Lebanese journalist Amal Khalil killed in Israeli strike on a house
where she took cover, paper says
[April 23, 2026]
By BASSEM MROUE and SARAH EL DEEB
BEIRUT (AP) — A Lebanese journalist was killed Wednesday in an Israeli
airstrike on a house in southern Lebanon where she had taken cover while
reporting on the Israel-Hezbollah war. Her body was only retrieved from
the rubble hours later, rescue workers said.
The daily Al-Akhbar newspaper says its reporter Amal Khalil was killed
in the southern village of al-Tiri.
Khalil had been covering the conflict in Lebanon between Israel and the
Lebanese Hezbollah militant group that resumed in early March, in the
shadow of the U.S.-Israeli war in Iran. She took cover in the house in
al-Tiri after an earlier Israeli airstrike hit near the car she was
traveling in with another colleague.
The Lebanese health ministry said the first strike killed two people. A
second Israeli strike then hit the house in al-Tiri where Khalil and her
colleague Zeinab Faraj had taken cover.
At first, rescue workers were able to get to Faraj, who was seriously
wounded, and retrieve the bodies of two killed in the first airstrike.
But they were fired on by Israeli forces so they were forced to halt
attempts to reach Khalil, the ministry said.
Khalil remained under the rubble for hours before the Lebanese army,
civil defense and the Lebanese Red Cross were able to get to the scene
hours later. Khalil's body was retrieved shortly before midnight, at
least six hours after the strike.
Israel’s military said individuals in the village had violated the
ceasefire, endangering its troops. Israel denied that it targets
journalists or that it prevented rescue teams from reaching the area.
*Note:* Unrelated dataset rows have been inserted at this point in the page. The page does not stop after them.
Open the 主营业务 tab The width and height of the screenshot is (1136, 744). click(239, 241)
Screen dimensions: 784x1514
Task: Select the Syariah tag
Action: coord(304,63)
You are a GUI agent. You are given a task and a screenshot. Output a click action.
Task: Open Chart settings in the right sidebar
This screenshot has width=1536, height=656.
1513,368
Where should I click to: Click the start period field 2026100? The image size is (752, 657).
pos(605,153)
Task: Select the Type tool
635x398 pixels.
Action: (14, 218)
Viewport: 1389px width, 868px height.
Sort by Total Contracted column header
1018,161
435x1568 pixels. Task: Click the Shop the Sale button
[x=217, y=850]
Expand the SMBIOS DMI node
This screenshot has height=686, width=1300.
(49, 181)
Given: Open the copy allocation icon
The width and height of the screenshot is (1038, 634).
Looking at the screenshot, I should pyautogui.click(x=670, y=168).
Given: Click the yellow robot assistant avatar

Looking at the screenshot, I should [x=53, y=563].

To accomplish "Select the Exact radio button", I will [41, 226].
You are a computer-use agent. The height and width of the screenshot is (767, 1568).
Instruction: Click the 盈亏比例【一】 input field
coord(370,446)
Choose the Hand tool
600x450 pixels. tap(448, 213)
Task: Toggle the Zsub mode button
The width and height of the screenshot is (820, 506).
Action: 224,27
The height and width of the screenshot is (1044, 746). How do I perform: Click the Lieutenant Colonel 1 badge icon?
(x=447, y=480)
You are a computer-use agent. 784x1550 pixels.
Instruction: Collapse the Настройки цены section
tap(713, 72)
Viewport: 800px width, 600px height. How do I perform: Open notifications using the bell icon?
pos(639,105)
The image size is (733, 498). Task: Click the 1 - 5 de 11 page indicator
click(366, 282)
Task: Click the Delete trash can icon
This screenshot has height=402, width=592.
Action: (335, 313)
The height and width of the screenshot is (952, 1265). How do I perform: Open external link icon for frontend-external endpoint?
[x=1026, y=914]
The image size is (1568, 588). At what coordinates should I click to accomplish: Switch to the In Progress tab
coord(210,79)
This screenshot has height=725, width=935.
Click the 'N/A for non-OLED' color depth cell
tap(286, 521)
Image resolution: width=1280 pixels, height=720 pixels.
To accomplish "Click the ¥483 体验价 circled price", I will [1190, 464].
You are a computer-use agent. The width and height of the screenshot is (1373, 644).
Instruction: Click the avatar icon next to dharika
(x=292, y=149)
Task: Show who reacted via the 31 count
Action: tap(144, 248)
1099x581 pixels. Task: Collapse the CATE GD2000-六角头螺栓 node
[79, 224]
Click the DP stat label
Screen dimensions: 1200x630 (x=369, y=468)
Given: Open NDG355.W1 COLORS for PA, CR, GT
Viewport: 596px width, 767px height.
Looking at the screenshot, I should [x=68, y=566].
It
said the incident was under review.

"Killing of journalists is a crime and a flagrant violation of
international and humanitarian law,” said Lebanon’s Information Minister
Paul Morcos.
Khalil's death comes on the eve of the second round of direct talks
between Israeli and Lebanese officials in Washington on extending the
ceasefire that went into effect last Friday.
Khalil, who was from southern Lebanon, had been covering the area since
2006 for al-Akhbar. Her latest reporting was about Israeli demolitions
of Lebanese homes in villages where Israeli troops are now positioned
inside Lebanon.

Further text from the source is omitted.